[EXERCISE MATERIALS]
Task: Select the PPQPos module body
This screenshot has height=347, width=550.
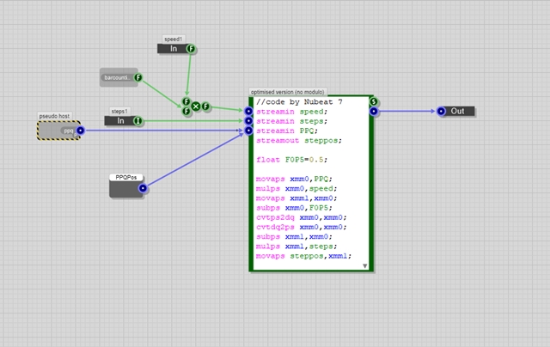Action: [x=125, y=189]
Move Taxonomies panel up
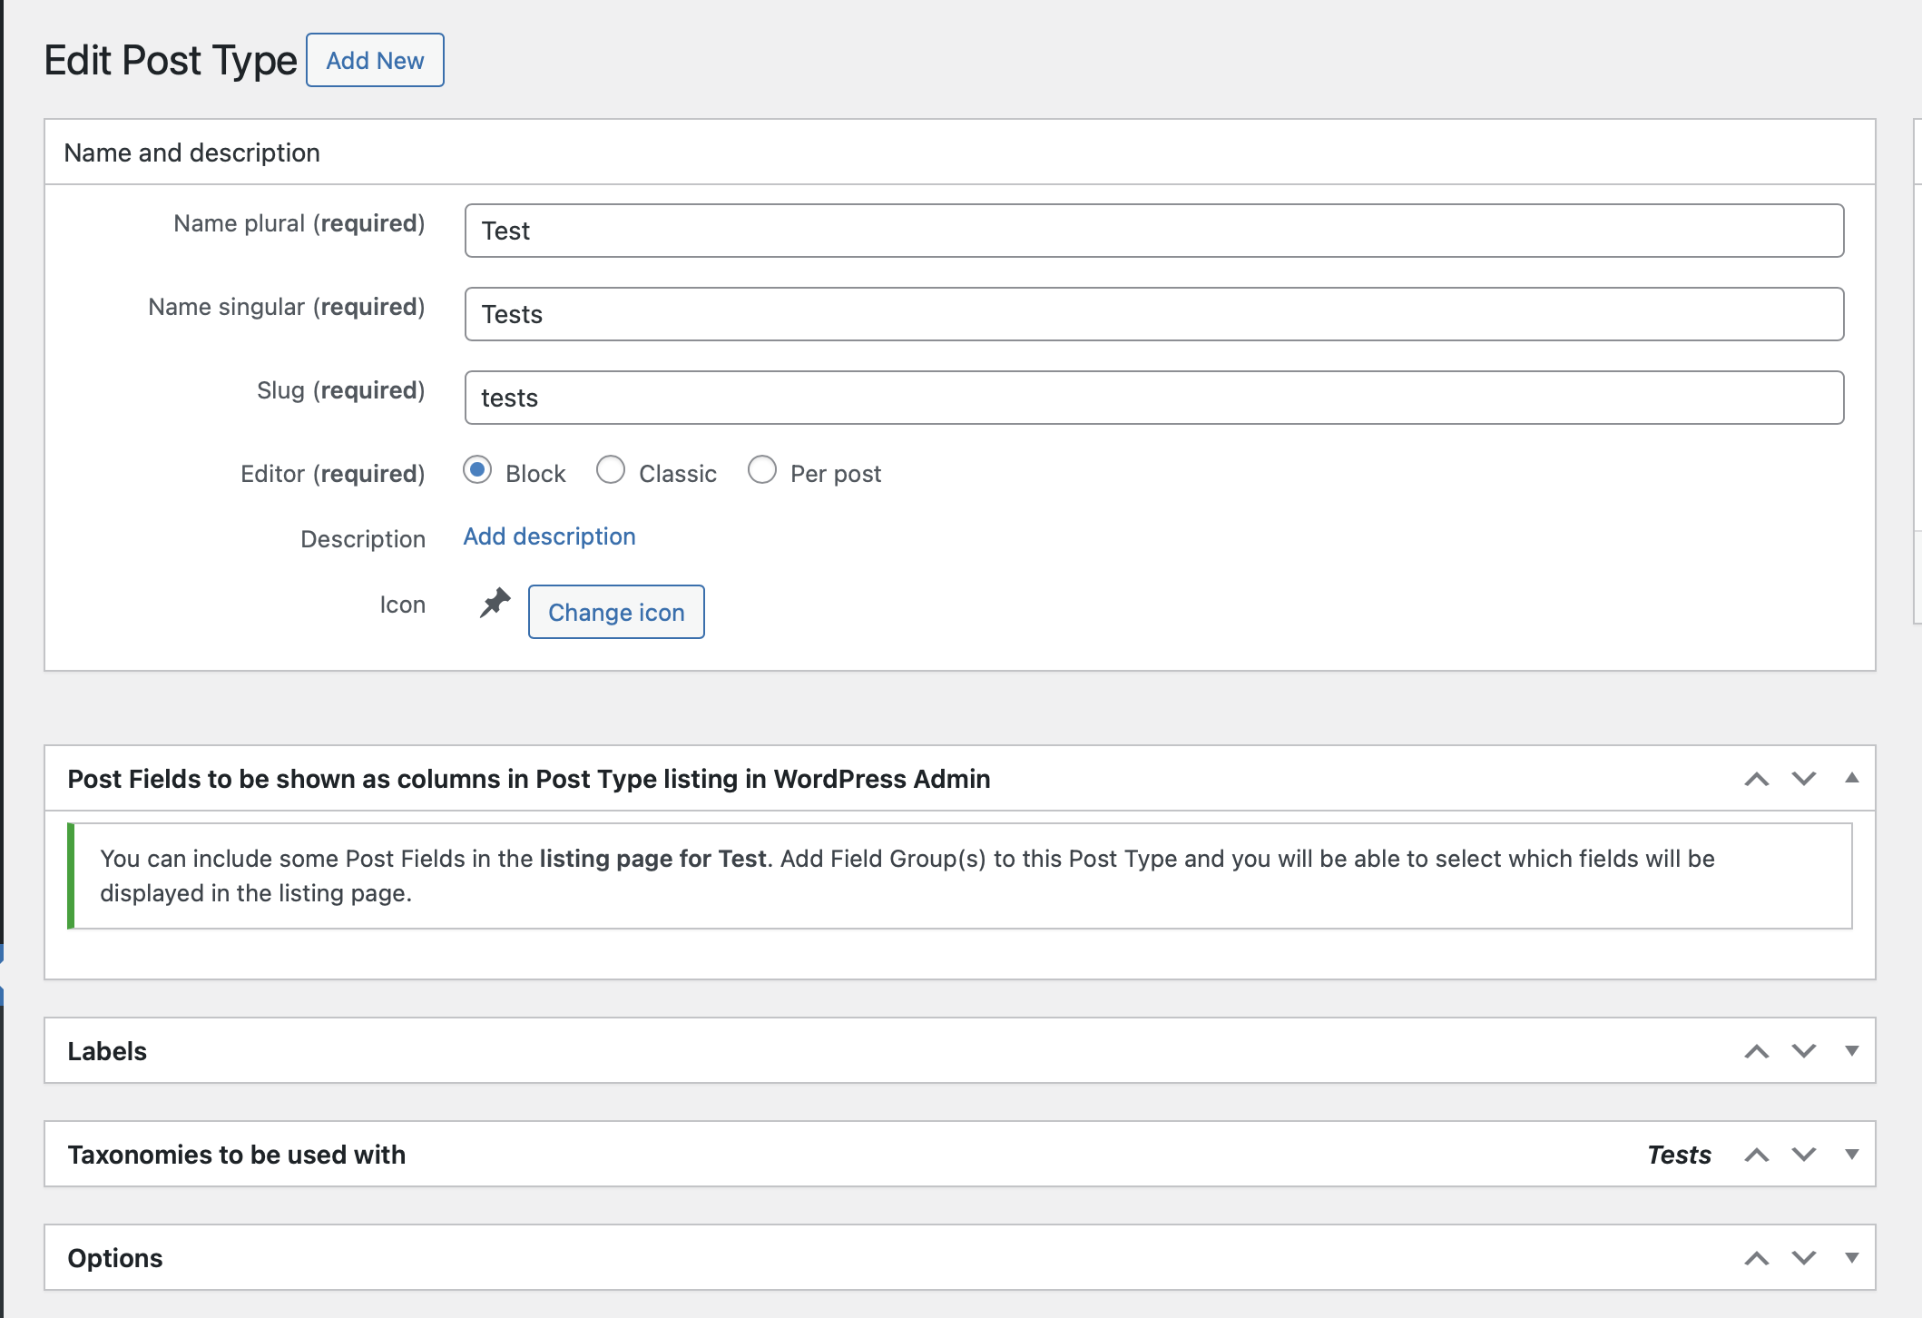 coord(1757,1155)
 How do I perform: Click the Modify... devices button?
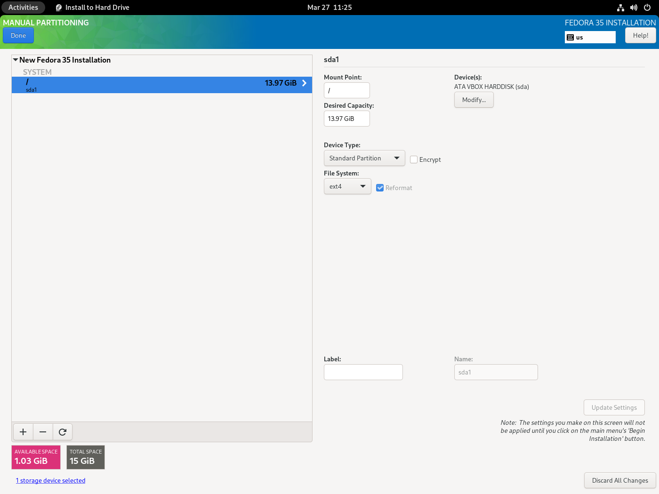coord(474,100)
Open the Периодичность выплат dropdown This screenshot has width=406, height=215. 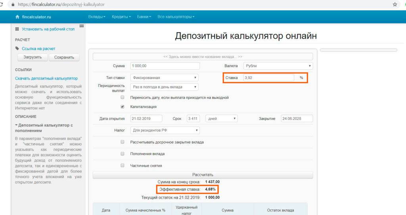tap(165, 87)
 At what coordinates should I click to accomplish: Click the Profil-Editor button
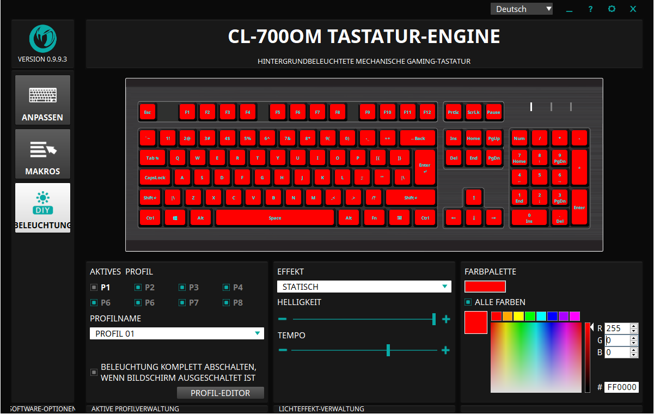[x=220, y=393]
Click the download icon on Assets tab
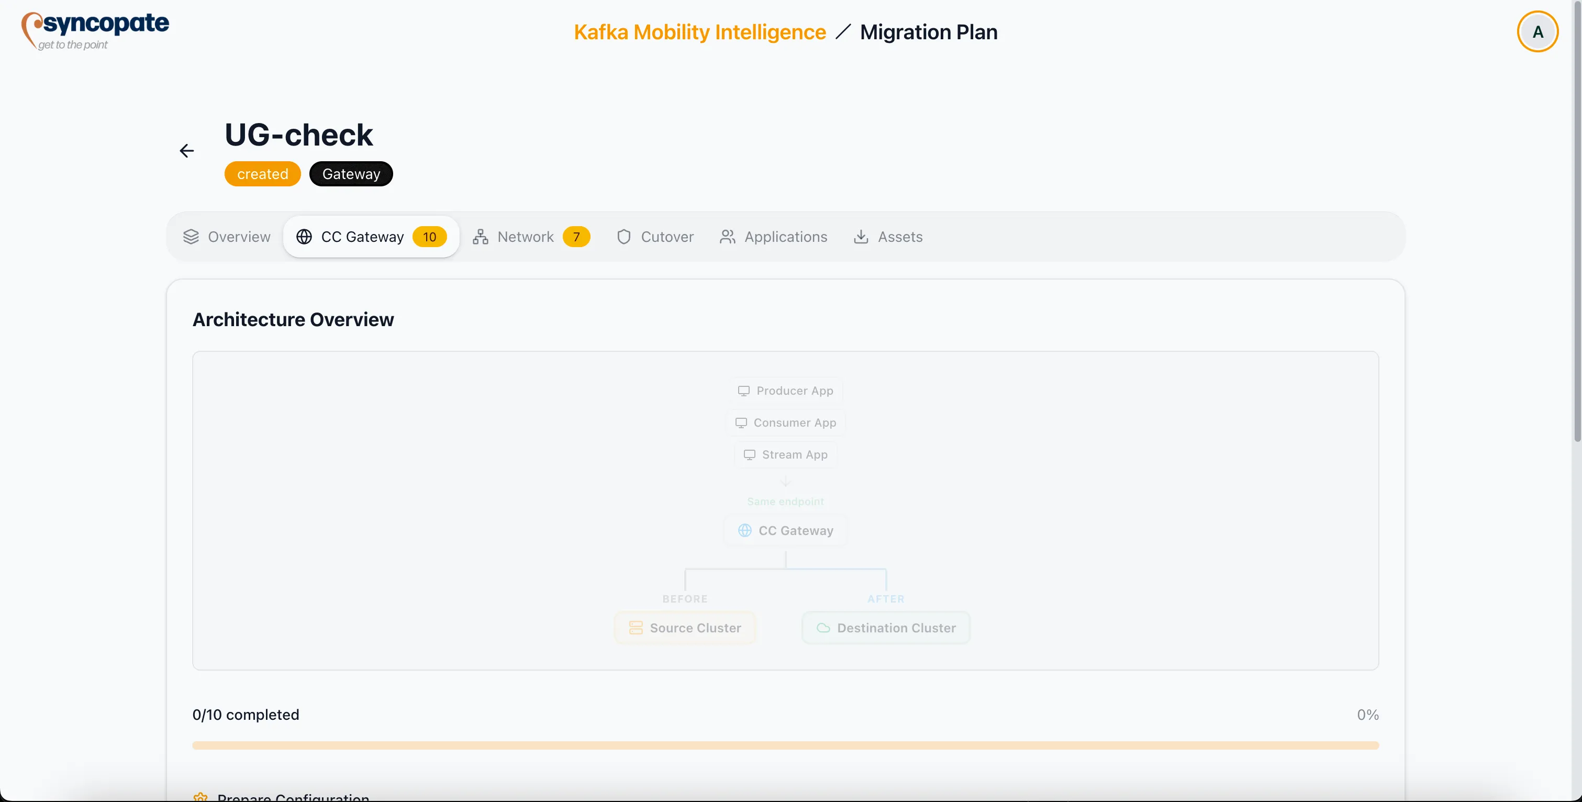 (861, 236)
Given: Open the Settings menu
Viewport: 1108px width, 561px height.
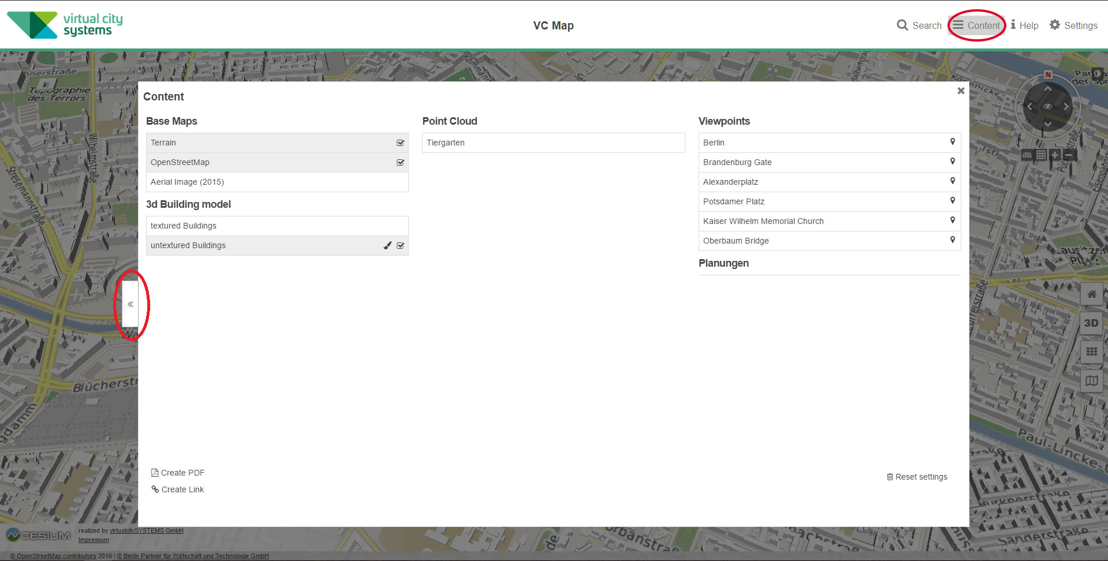Looking at the screenshot, I should [x=1073, y=25].
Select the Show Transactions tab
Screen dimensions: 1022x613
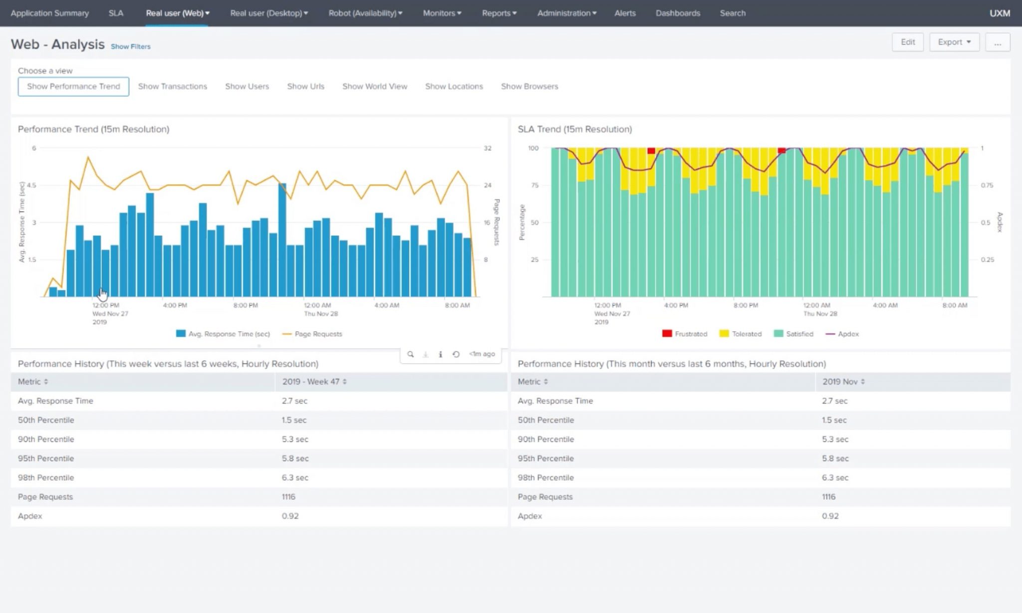click(x=172, y=86)
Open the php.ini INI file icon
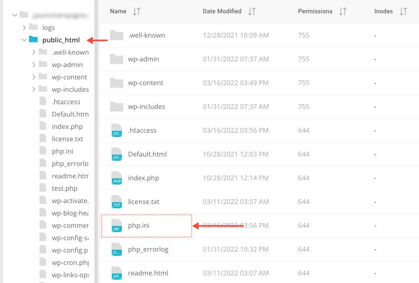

[AIM OF THE TASK]
Copy the data word for word, from the line that contains "At what coordinates" through the end of the data, including both ends. Leave the pictures out of your answer.

[TASK ANSWER]
 At what coordinates should I click to accomplish: Click the Profil-Editor button
[x=220, y=393]
Click the download icon on Assets tab
 (861, 236)
Given: Open the Settings menu
Viewport: 1108px width, 561px height.
Looking at the screenshot, I should [x=1073, y=25].
Select the Show Transactions tab
Screen dimensions: 1022x613
click(x=172, y=86)
Open the php.ini INI file icon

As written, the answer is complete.